Microfluidic device allows collection, analysis of hard-to-handle immune cells

A team led by Massachusetts General Hospital (MGH) scientists has developed a new microfluidic tool for quickly and accurately isolating neutrophils – the most abundant type of white blood cell – from small blood samples, an accomplishment that could provide information essential to better understanding the immune system's response to traumatic injury. The system, described in a Nature Medicine paper that received advance online release, also can be adapted to isolate almost any type of cell.

"Neutrophils are currently garnering a lot of interest from researchers and clinicians, but collecting and processing them has been a real challenge," says Kenneth Kotz, PhD, of the MGH Center for Engineering in Medicine, lead author of the study. "This tool will allow a new range of studies and diagnostics based on cell-specific genomic and proteomic signatures."

Part of the body's first-line defense against injury or infection, neutrophils were long thought to play fairly simple roles, such as releasing antimicrobial proteins and ingesting pathogens. But recent studies find their actions to be more complex and critical to both chronic and acute inflammation, particularly the activation of the immune system in response to injury.

▬▬▬▬▬▬▬▬▬▬

Check your understanding
1. In the article on the microfluidic device for isolating neutrophils, who is the lead author of the study?
2. Please carry on the article about the microfluidic device for isolating neutrophils, picking up after its last paragraph.

▬▬▬▬▬▬▬▬▬▬

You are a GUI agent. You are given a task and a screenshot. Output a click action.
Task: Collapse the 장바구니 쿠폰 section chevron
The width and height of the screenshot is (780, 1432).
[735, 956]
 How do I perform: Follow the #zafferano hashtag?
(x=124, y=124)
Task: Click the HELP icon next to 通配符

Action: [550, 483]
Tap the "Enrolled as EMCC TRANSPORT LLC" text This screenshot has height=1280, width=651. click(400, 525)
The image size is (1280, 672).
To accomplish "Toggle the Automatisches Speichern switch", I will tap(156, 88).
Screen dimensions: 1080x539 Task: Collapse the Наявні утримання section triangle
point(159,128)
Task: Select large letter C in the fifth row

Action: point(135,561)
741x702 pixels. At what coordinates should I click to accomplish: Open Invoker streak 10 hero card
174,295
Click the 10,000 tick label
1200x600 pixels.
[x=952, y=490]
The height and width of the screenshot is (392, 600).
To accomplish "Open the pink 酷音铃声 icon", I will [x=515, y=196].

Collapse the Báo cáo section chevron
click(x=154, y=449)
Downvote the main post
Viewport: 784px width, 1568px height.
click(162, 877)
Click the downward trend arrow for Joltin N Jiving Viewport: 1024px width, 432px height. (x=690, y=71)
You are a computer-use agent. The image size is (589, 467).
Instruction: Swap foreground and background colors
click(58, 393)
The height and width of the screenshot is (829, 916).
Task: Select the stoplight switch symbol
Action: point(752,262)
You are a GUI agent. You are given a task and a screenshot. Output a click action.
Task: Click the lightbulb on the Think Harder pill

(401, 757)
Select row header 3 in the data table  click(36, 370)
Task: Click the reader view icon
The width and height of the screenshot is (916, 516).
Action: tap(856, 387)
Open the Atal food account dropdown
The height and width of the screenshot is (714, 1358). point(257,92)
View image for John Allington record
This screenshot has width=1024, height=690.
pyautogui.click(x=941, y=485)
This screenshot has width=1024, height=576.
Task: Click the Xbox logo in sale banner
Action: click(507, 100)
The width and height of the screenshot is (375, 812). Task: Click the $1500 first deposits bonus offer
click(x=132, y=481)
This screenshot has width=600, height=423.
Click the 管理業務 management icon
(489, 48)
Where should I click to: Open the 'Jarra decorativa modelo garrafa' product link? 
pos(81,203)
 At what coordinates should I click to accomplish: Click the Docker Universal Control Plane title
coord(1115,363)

▬▬▬▬▬▬▬▬▬▬

Results for each task
1. Kenneth Kotz, PhD, of the MGH Center for Engineering in Medicine.

2.
Studying patterns of gene expression and protein synthesis in neutrophils could reveal essential information about the immune response, but gathering the cells for analysis has been challenging. Standard isolation procedures take more than two hours and require relatively large blood samples. Neutrophils also are sensitive to handling and easily become activated, changing the molecular patterns of interest, and they contain very small amounts of messenger RNA, which is required for studies of gene expression.

Building on their experience developing silicon-chip-based devices that capture CD4 T cells for HIV diagnosis or isolate circulating tumor cells, Kotz's team developed a system that gathers a neutrophil-rich sample from microliter-sized blood samples in less than 5 minutes, reducing the risk of disturbing cells in the process. To meet the requirements for speed and precision, the researchers completely redesigned the geometry, antibody-based coating and other aspects of the cell-capture module at the heart of the device. The samples collected were successful in revealing differences in gene and protein activity relevant to the cells' activation status.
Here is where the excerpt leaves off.